7 nelayan diketahui tinggal di Desa Keban, Kabupaten Moro, Kabupaten Moro, Kabupaten Karimune, Provinsi Kepulauan Riau.

Yang lainnya adalah penduduk Setokok, Kota Batam.

Mereka ditangkap oleh keamanan air negara tetangga pada Selasa pagi (10/3/2020). — Mereka diduga memasuki perairan Malaysia tanpa faktor yang disengaja.

Arus laut hanya akan menarik kapal-kapal yang telah mereka kunjungi sebelumnya.

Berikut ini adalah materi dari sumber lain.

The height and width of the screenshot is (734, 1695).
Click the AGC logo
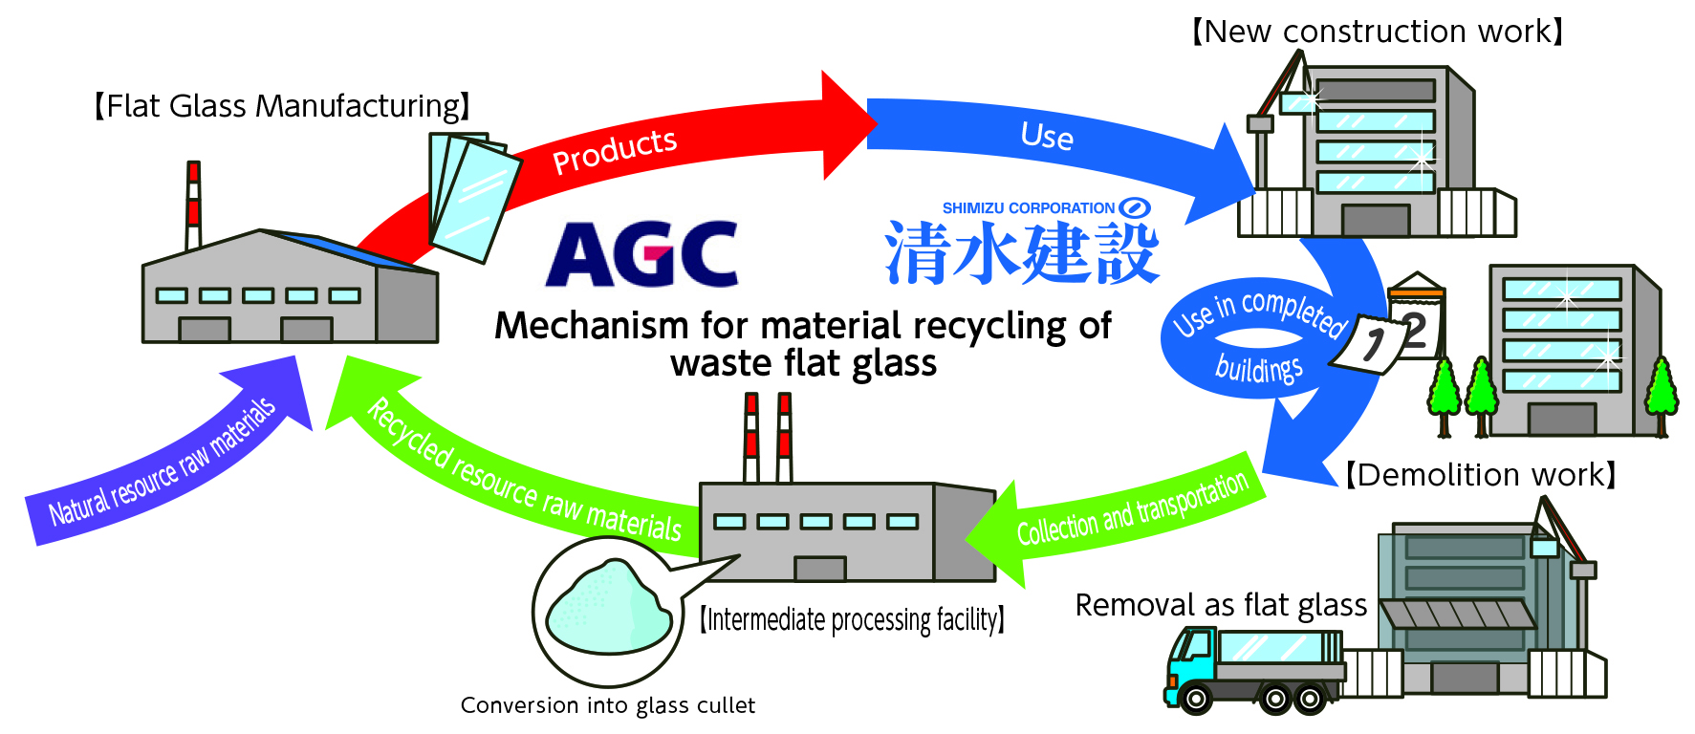click(x=641, y=254)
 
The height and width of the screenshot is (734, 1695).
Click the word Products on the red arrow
click(x=615, y=151)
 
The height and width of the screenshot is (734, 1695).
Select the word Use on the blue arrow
click(x=1047, y=136)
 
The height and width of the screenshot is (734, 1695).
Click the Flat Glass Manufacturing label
click(x=282, y=106)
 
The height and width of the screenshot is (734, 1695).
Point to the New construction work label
click(x=1377, y=32)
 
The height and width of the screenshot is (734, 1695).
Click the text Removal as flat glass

Jack Sebastianus Sihotang, kepala Departemen Layanan Bisnis Perikanan Distrik Morro “Perairan Malaysia,” kata Kamis (19/3/2020). Menurut surat pemberitahuan dari Unit Implementasi Teknologi Karimun (UPT) Kantor Layanan Bisnis Perikanan dan Perikanan (DKP) Moro kepada kepala DKP Karimun pada 11 Maret 2020, para nelayan dikirim untuk berurusan dengan otoritas keamanan Malaysia.

Baca: Nikita Mirzani (Nikita Mirzani) masih berusia 3 tahun. Siapa yang akan ia pilih ketika memikirkan romansa?

Baca: Pasien positif Corona meninggal lagi di rumah sakit terpisah di Moewardi, seorang ibu rumah tangga yang terinfeksi di Bogor.